Advanced Building Options¶
Force Field Selection¶
Ligand Force Fields (8+ Options)¶
# GAFF - General AMBER Force Field (default)
prism protein.pdb ligand.mol2 -o output --ligand-forcefield gaff
# GAFF2 - Improved version
prism protein.pdb ligand.mol2 -o output --ligand-forcefield gaff2
# OpenFF - Modern, data-driven
prism protein.pdb ligand.sdf -o output --ligand-forcefield openff
# CGenFF - CHARMM General Force Field
prism protein.pdb ligand.mol2 -o output --ligand-forcefield cgenff \
--forcefield-path /path/to/cgenff_download
# OPLS-AA - Via LigParGen server
prism protein.pdb ligand.mol2 -o output --ligand-forcefield opls
# MMFF - Via SwissParam
prism protein.pdb ligand.mol2 -o output --ligand-forcefield mmff
# MATCH - Via SwissParam
prism protein.pdb ligand.mol2 -o output --ligand-forcefield match
# Hybrid MMFF-MATCH
prism protein.pdb ligand.mol2 -o output --ligand-forcefield hybrid
Protein Force Fields¶
# List available force fields
prism --list-forcefields
# Common options:
--forcefield amber99sb # Default, well-tested
--forcefield amber99sb-ildn # Improved side chains
--forcefield amber14sb # Recommended for most cases
--forcefield charmm36 # For membranes/lipids
--forcefield oplsaa # For small molecule interactions
Box Configuration¶
# Box shape
--box-shape cubic # Default, simple
--box-shape dodecahedron # ~29% fewer water molecules
--box-shape octahedron # Alternative
# Box distance (distance from protein to edge)

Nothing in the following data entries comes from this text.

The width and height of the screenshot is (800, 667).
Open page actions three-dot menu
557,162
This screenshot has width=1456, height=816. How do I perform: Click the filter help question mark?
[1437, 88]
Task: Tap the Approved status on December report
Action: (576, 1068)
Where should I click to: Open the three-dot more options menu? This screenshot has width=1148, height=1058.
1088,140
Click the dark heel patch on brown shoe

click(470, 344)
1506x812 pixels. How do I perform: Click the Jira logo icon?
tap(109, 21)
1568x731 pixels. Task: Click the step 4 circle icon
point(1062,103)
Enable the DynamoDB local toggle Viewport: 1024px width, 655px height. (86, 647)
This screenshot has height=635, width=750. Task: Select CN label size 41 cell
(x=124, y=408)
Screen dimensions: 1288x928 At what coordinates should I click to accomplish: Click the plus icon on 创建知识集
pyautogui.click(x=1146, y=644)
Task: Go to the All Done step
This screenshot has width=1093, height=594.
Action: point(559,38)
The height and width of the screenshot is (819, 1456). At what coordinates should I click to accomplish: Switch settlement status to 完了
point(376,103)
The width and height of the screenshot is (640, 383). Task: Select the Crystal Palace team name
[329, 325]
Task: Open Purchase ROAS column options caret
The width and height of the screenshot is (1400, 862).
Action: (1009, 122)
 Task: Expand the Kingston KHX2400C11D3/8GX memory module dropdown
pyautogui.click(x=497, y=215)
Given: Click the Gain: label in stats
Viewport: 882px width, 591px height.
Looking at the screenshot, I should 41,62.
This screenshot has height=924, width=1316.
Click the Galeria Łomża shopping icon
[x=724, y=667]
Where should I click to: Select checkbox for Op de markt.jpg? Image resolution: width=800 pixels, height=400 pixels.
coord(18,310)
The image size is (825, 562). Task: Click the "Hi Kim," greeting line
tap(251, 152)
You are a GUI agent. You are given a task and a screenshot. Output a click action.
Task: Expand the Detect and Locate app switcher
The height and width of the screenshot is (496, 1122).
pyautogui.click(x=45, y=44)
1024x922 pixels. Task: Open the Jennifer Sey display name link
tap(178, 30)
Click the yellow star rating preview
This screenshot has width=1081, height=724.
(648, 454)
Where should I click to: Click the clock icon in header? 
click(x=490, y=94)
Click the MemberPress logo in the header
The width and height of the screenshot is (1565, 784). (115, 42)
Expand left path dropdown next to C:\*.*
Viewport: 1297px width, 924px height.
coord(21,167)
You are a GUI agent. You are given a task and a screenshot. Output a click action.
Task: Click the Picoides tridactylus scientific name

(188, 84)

--box-distance 1.0 # Minimal (faster but may have issues)
--box-distance 1.5 # Default (recommended)
--box-distance 2.0 # Conservative (for unfolding studies)
--box-distance 3.0 # Very large (for long-range effects)
# Centering
--no-center # Don't center protein in box
Solvation and Ions¶
# Water model
--water tip3p # Default, fastest
--water tip4p # Better properties, slightly slower
--water spce # SPC/E, good diffusion
# Salt concentration
--salt-concentration 0.0 # No salt
--salt-concentration 0.15 # Physiological (default)
--salt-concentration 0.5 # High salt
# Ion types
--positive-ion NA # Sodium (default)
--positive-ion K # Potassium
--negative-ion CL # Chloride (default)
# Neutralization
--no-neutralize # Don't neutralize (keep system charged)
Ligand Charge¶
# For charged ligands
--ligand-charge 0 # Neutral (default)
--ligand-charge 1 # +1 charge
--ligand-charge -1 # -1 charge
--ligand-charge -2 # -2 charge
Simulation Parameters¶
# Temperature
--temperature 300 # Room temperature
--temperature 310 # Body temperature (default)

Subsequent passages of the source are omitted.